▶ **What is expected**
Pictures do not belong in the copy; retype the records below exactly.

▶ **Collected data entries**

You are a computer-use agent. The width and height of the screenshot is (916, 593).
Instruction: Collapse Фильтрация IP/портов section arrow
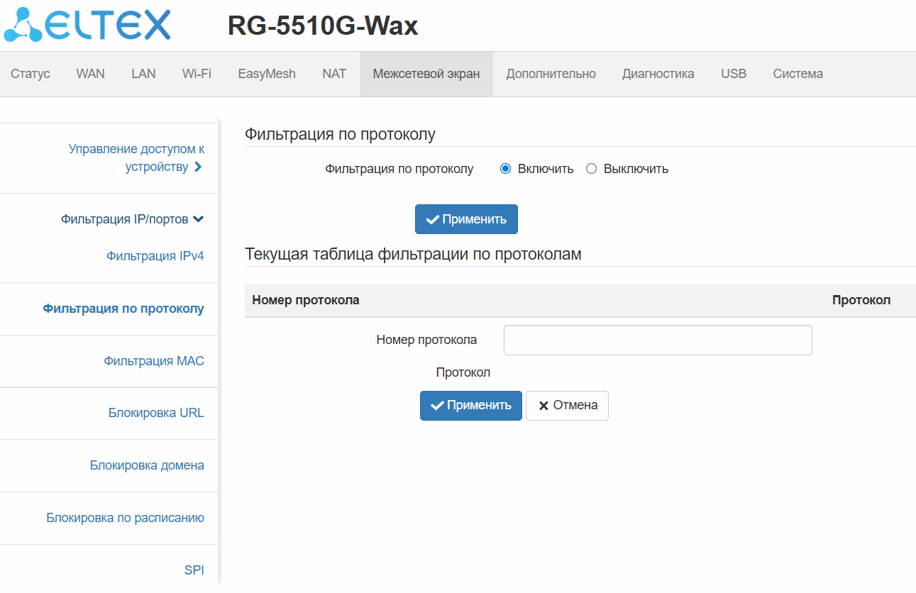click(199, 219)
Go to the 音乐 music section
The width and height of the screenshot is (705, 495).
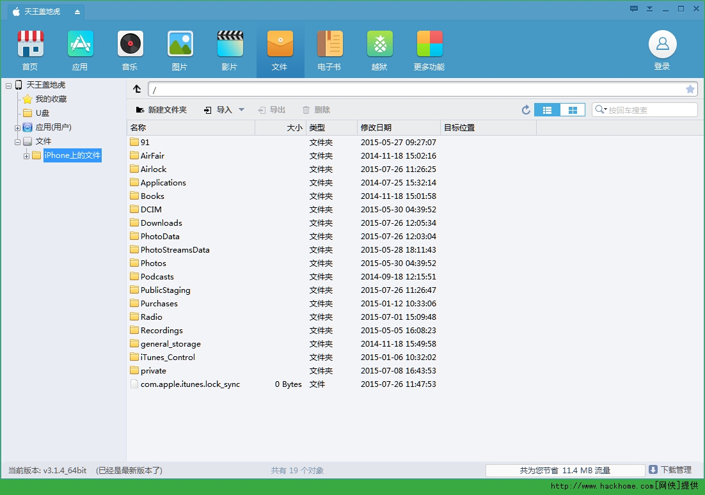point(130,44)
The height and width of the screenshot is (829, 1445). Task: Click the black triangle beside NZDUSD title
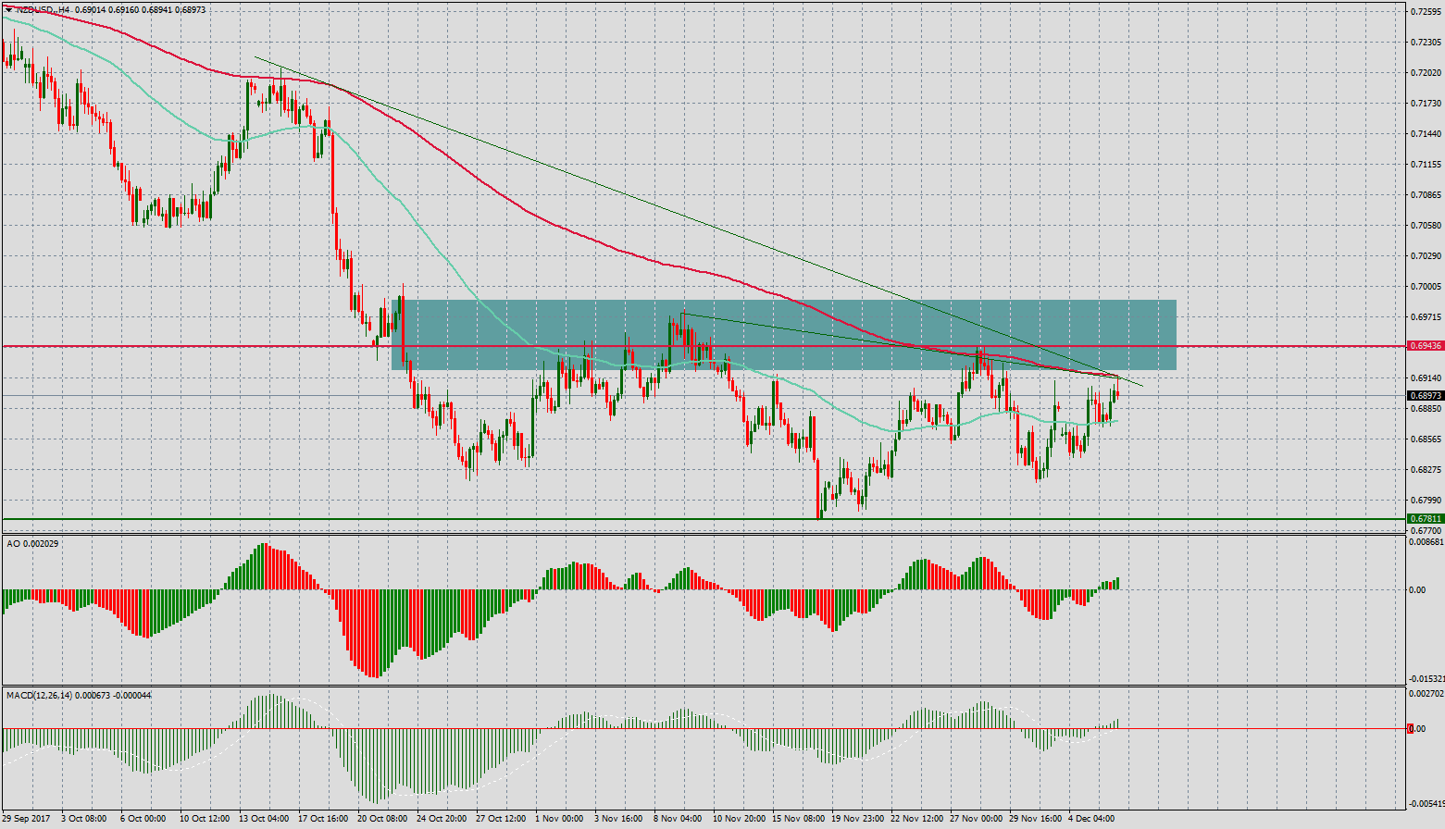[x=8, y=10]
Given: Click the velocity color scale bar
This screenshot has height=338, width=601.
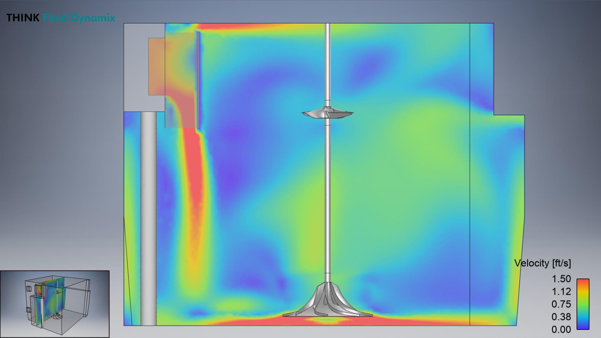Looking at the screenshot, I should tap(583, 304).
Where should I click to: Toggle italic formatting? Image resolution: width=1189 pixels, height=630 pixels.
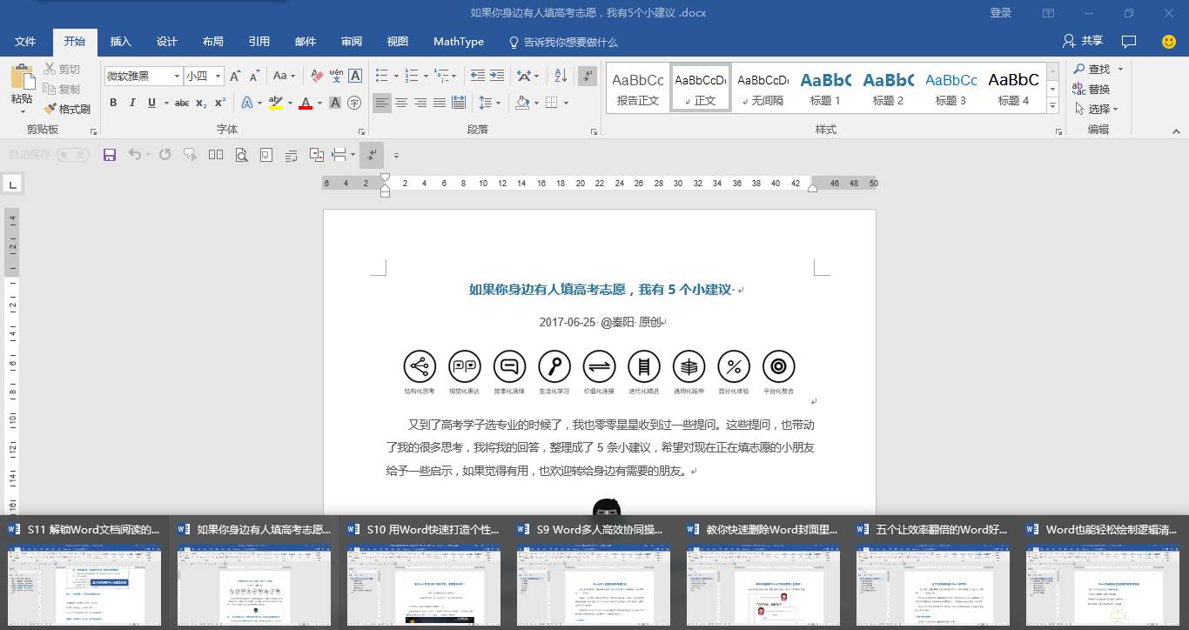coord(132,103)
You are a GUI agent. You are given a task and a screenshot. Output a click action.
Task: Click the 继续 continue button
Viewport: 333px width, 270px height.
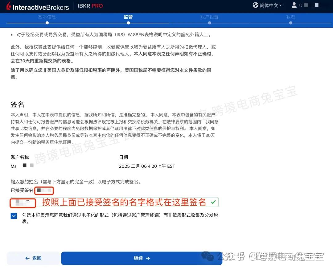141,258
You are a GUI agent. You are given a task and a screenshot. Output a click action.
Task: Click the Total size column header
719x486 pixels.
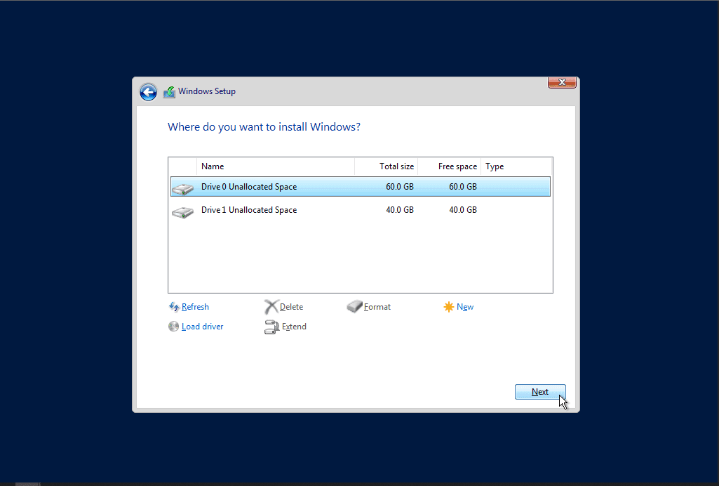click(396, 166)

▶ **Solution**
You are a computer-use agent. The width and height of the screenshot is (916, 593).
Instruction: Collapse Фильтрация IP/портов section arrow
click(199, 219)
Go to the 音乐 music section
The width and height of the screenshot is (705, 495).
point(130,44)
The height and width of the screenshot is (829, 1445). Task: Click the black triangle beside NZDUSD title
[x=8, y=10]
Given: Click the velocity color scale bar
This screenshot has height=338, width=601.
Looking at the screenshot, I should tap(583, 304).
Where should I click to: Toggle italic formatting? Image resolution: width=1189 pixels, height=630 pixels.
coord(132,103)
You are a GUI agent. You are given a task and a screenshot. Output a click action.
Task: Click the 继续 continue button
Viewport: 333px width, 270px height.
141,258
You are a GUI agent. You are given a task and a screenshot. Output a click action.
Task: Click the Total size column header
719x486 pixels.
click(396, 166)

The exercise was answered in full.